As Wesley and Whitefield wrote: Hark the Herald Angels Sing.. "God and sinners reconciled!"

There is only one God, one Savior, and one salvation. Yet it is also broadly inclusive. It is just because there is only one God that the unique way of salvation is open to everyone: "Our exclusive faith (there is one God, and no other) leads necessarily to our inclusive mission (the one God wants all men to be saved)."
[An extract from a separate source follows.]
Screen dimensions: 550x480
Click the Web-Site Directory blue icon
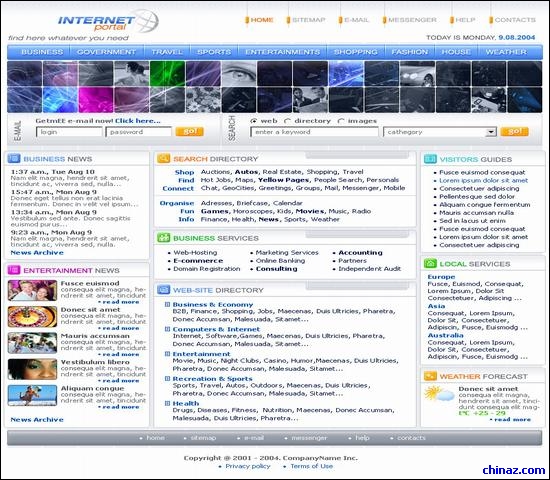tap(163, 290)
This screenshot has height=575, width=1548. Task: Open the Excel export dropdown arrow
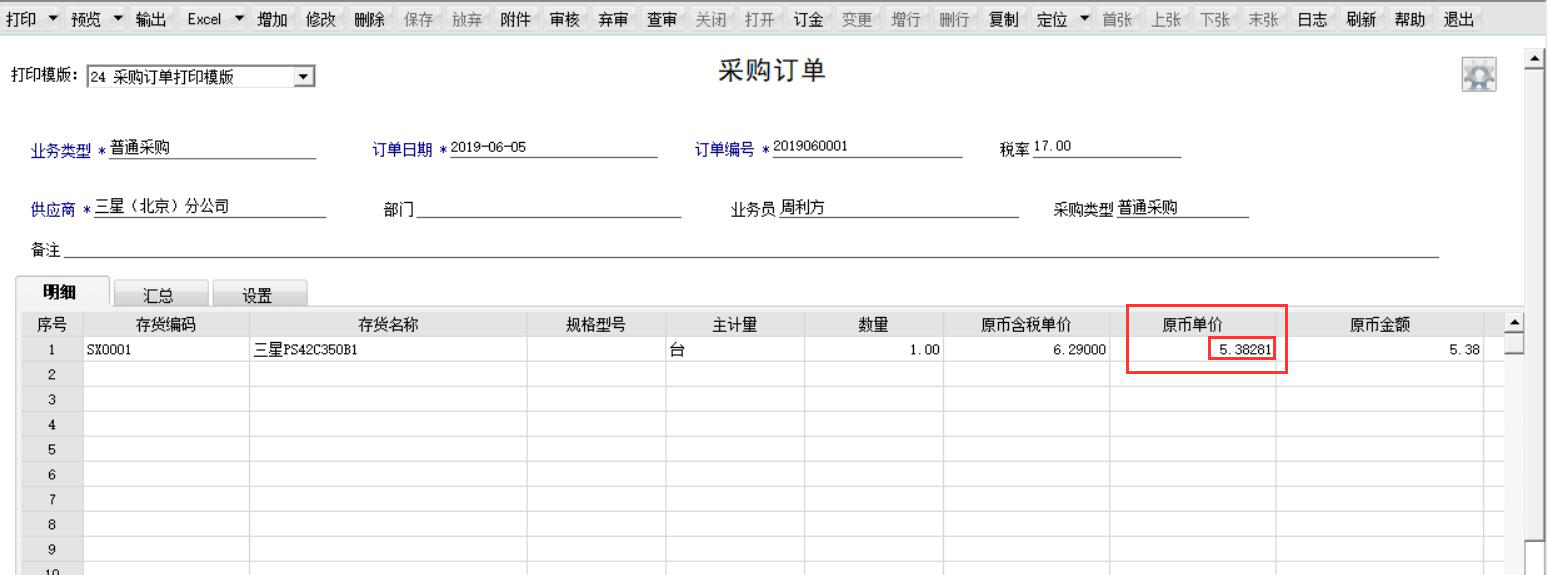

According to Calvin, "the apostle's meaning here is simply that no nation of the earth and no rank of society is excluded from salvation, since God wills to offer the gospel to all without exception."  Jesus paid a ransom for all kinds of people. He does not discriminate on the basis of race, color, gender, ethnicity, or economic status. As Hendriksen helpfully explains, he did not die "one by one for every member of the entire human race, past, present and future, including Judas and the antichrist." Rather, Christ died for "all men regardless of social, national and racial distinctions." Whatever neighborhood you come from, Christ is the Saviour for you.

 

Reconciliation, wrought out by Christ, is absolutely perfect. It means eternal life. O my hearer, if Jesus reconciles thee to God now, thou wilt never quarrel with God again, nor God with thee. If the mediator takes away the ground of feud—thy sin and sinfulness—he will take it away for ever. He will cast your iniquities into the depths of the sea, blotting out your sins like a cloud, and like a thick cloud your transgressions. He will make such peace between you and God that he will love you for ever, and you will love him for ever; and nothing shall separate you from the love of God which is in Christ Jesus our Lord. The union between God and the sinner, reconciled by the blood of Jesus, is closer and stronger than the union between God and unfallen Adam. That was broken by a single

stroke; but if Christ joins you to the Father by his own precious blood, he will keep you there: for who shall separate us from the love of God which is in Christ Jesus our Lord?

 

But what if you don't use this Mediator? What if you say to yourself, "My service to God or my service to my country, my service to my family, makes me good enough"? Then you are living in Denial.

You are rejecting peace when you reject Christ. I am sure that it is so. You are choosing war with the Lord of hosts. Take Job's advice: How can you fight with God? Why should you fight with God? To battle with God is to battle against your own best interests, and to ruin your souls.